Dice un amigo que uno de los grandes males de esta época es que nos estamos haciendo impermeable a las malas noticias. Basta con poner la televisión o abrir la prensa para corroborar el bombardeo de estímulos negativos del que habla. Si comparamos la agenda mediática de un día cualquiera veremos cómo la catástrofe le lleva la delantera a la esperanza, cómo parece no haber mercado para la otra cara de la moneda. El mundo se nos dibuja como un lugar impresentable donde el dolor y la miseria marcan la existencia, donde parece que todo está tan roto que poco podemos hacer para salvarlo.
El relato continuado de malas noticias acaba, a fuerza de hacer presión, por reconfigurarnos la mirada. Estamos tan acostumbrados a ello que, cuando parece que va todo bien, reclamamos el caos, porque ese es nuestro nuevo orden. “Y lo peor – lamenta mi amigo – es que esta sed de malas noticias nos la llevamos a nuestra propia vida”. No es solo cosa de medios de comunicación e informativos, en nuestro día a día, en las noticias de proximidad que conforman nuestra propia agenda, también impera el apagón de la esperanza.
«A veces, incluso, es como si ser feliz fuese una falta de respeto: en este juego solo gana quien tenga más dolor que lamentar»
Si me paro a pensarlo, me sorprende la de veces que me he visto envuelta en conversaciones que parecían una competición por ver quién lo pasa peor. Parece como si, a más injusta sea la vida con uno, más derecho tenemos a sentir que estamos por encima de los demás. Como si pasarlo mal diese puntos, como si acumular desgracias tuviera algún tipo de mérito. A veces, incluso, es como si ser feliz fuese una falta de respeto: en este juego solo gana quien tenga más dolor que lamentar.
La vida puede llegar a ser muy injusta. El sufrimiento existe, el dolor existe, la pena existe. Basta con encender la televisión o leer las noticias para cerciorarse de ello. Basta con hablar con unos y con otros para darse cuenta que esto a nadie le es ajeno. Ignorar esta realidad es casi tan absurdo como convertirla en el centro de la existencia. Porque es cierto que el mundo sufre, y que tú y yo también sufrimos, pero al poner el foco en esto olvidamos que existe una cara B. Déjame que te cuente una cosa: en el mundo, y en tu mundo, también pasan cosas buenas.
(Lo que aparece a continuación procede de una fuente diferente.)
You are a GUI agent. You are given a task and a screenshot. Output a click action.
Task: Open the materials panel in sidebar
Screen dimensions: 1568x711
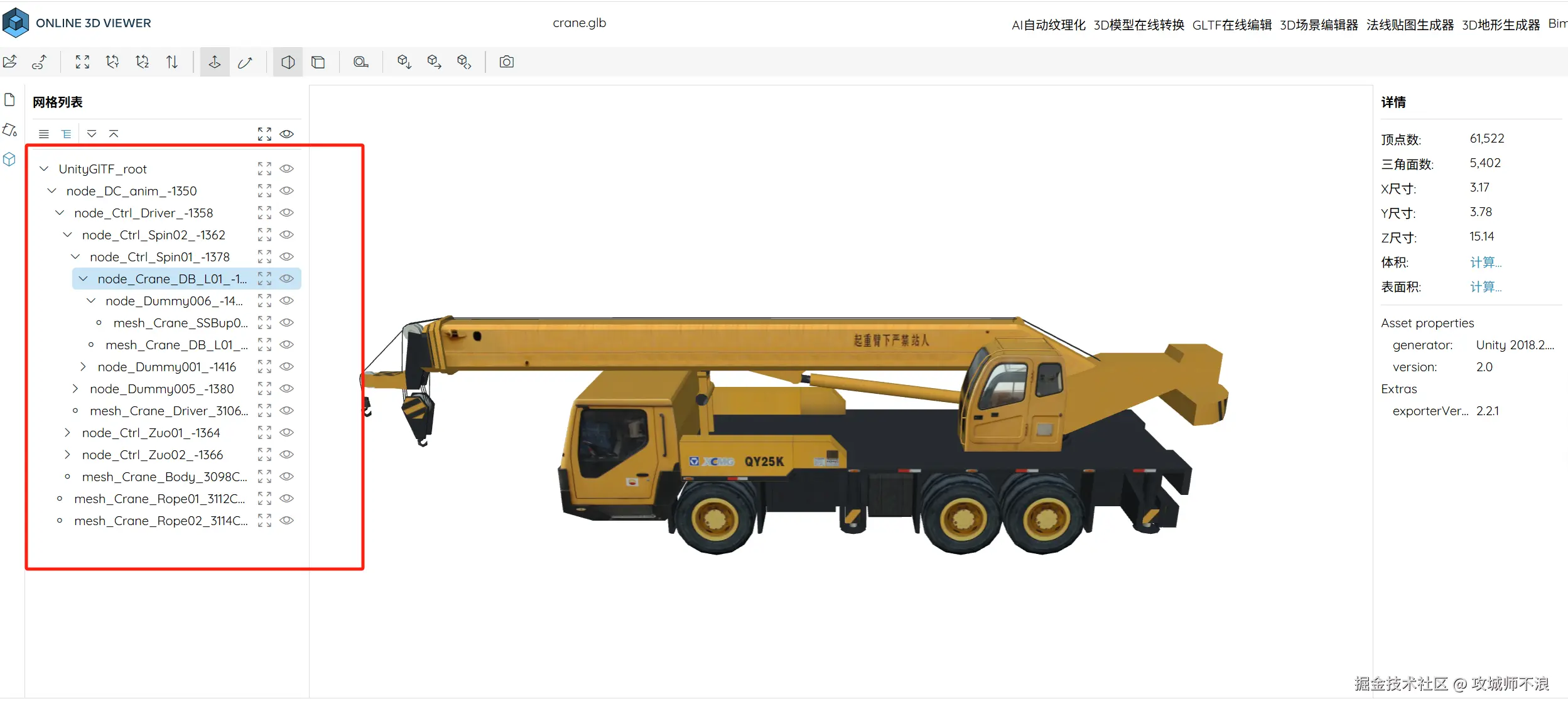(9, 130)
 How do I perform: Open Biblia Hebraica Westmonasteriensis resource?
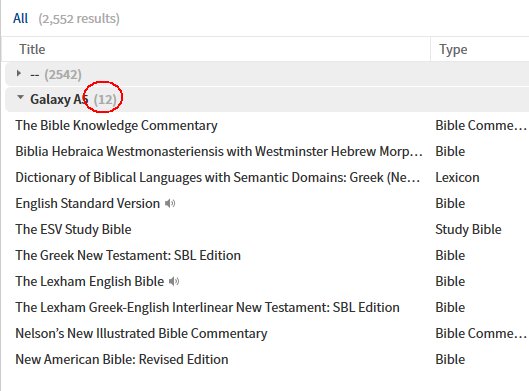coord(219,151)
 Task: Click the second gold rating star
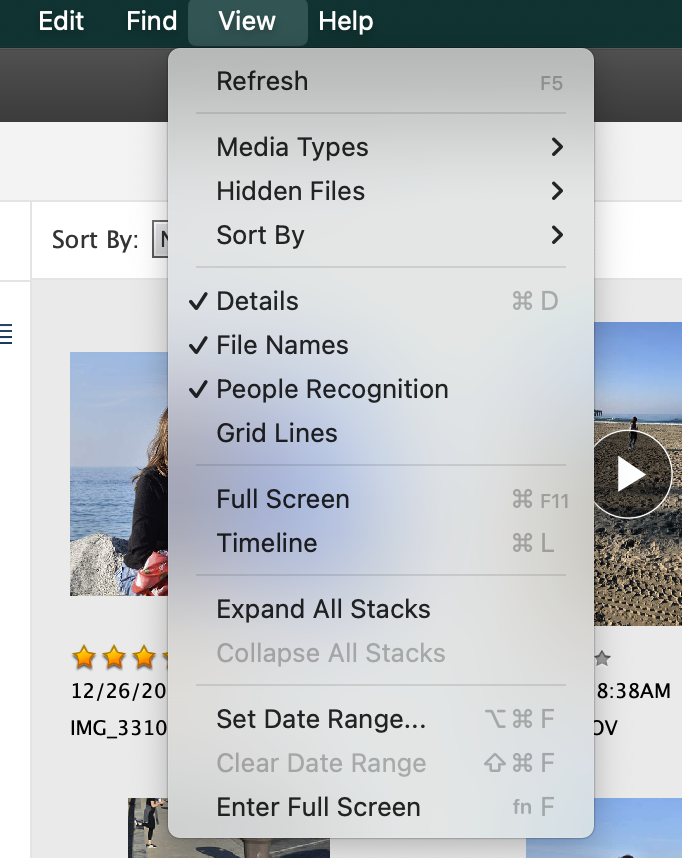click(114, 657)
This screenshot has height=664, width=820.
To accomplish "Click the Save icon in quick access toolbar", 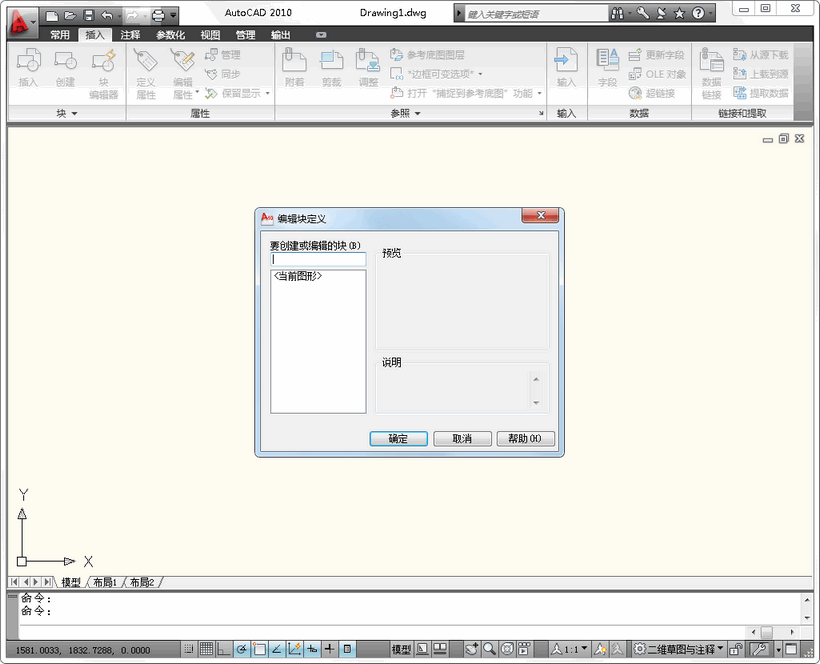I will [x=88, y=15].
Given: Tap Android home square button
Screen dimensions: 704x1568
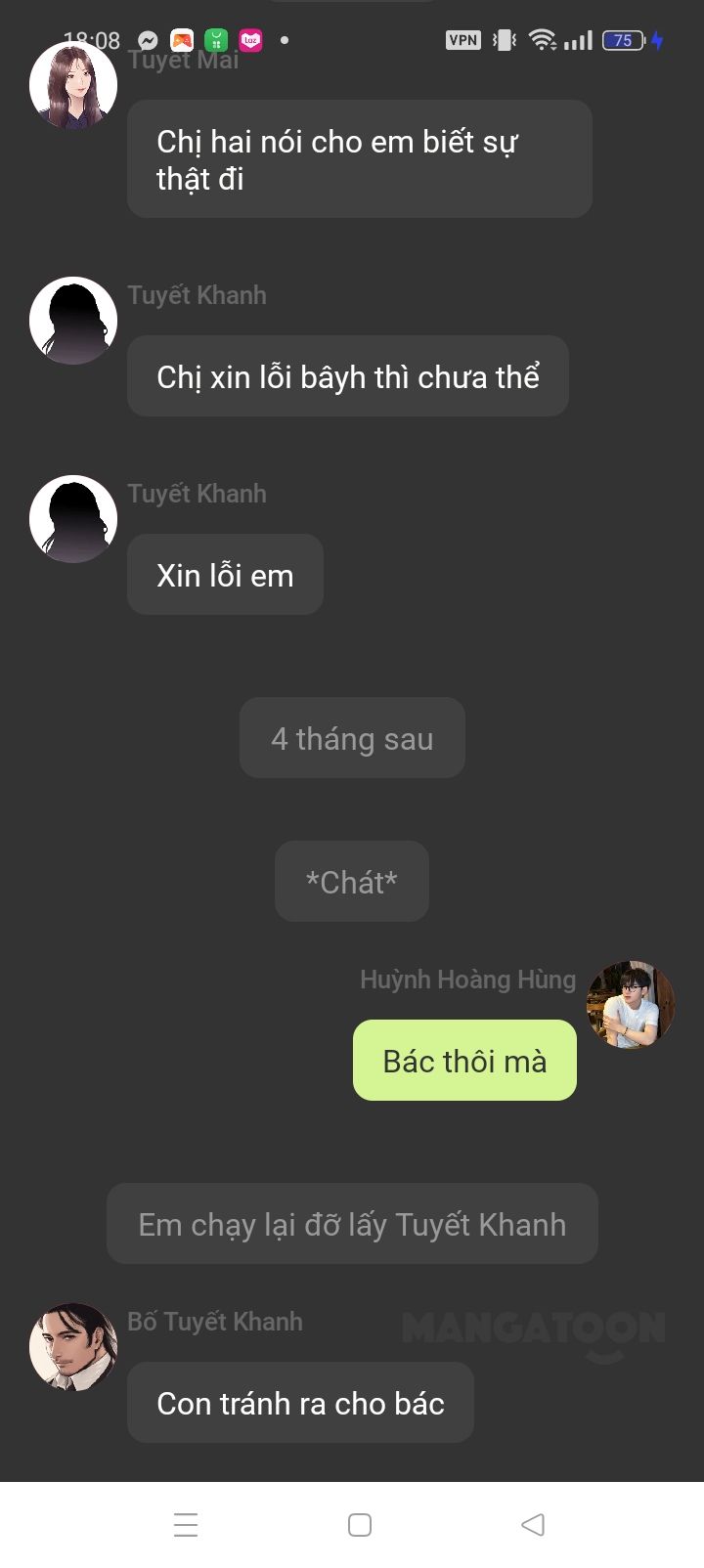Looking at the screenshot, I should tap(360, 1525).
«Incluso en este mundo donde las malas noticias son tan habituales que ya casi ni nos impactan, nos sigue dando un vuelco el corazón con las pinceladas de vida que nos acercan a la felicidad»
Incluso en el peor de los días hay algo por lo que agradecer. Incluso cuando todo está oscuro, hay un rayito de luz que aparece furtivamente para recordarnos que la esperanza nunca duerme. Incluso en este mundo donde las malas noticias son tan habituales que ya casi ni nos impactan, nos sigue dando un vuelco el corazón con las pinceladas de vida que nos acercan a la felicidad. Igual la clave está en cambiar el enfoque. No es cuestión de ganar puntos, no es cuestión de competir por ver quién está peor. Los días grises existen y es de sabios saber vivir con ello, pero también lo es – incluso más – dar un paso más allá y tratar de enfocar la mirada para ver la calma que siempre acaba por suceder a la tormenta.
Estamos sedientos de buenas noticias, de esperanza y de gratitud. Estamos sedientos de testimonios de luz, de actos de fe que confirmen lo evidente: siempre hay algo más. Mi amigo se lamenta de que nos estamos convirtiendo en yonquis de las desgracias, pero no enuncia problema sin solución, y defiende a capa y espada que el antídoto para superarlo es ser voceros de la alegría. Por pequeño que parezca, por insignificante que pueda resultar, cada día se compone de frases que, si sabemos cómo leerlas, pueden llenar la agenda de buenas noticia. Porque sí, el verdadero juego no es competir por ver quién acumula las mayores desgracias, sino tener la astucia para cazar en cada momento los estímulos que nos hacen agradecer desde el corazón el hermoso don que es la vida.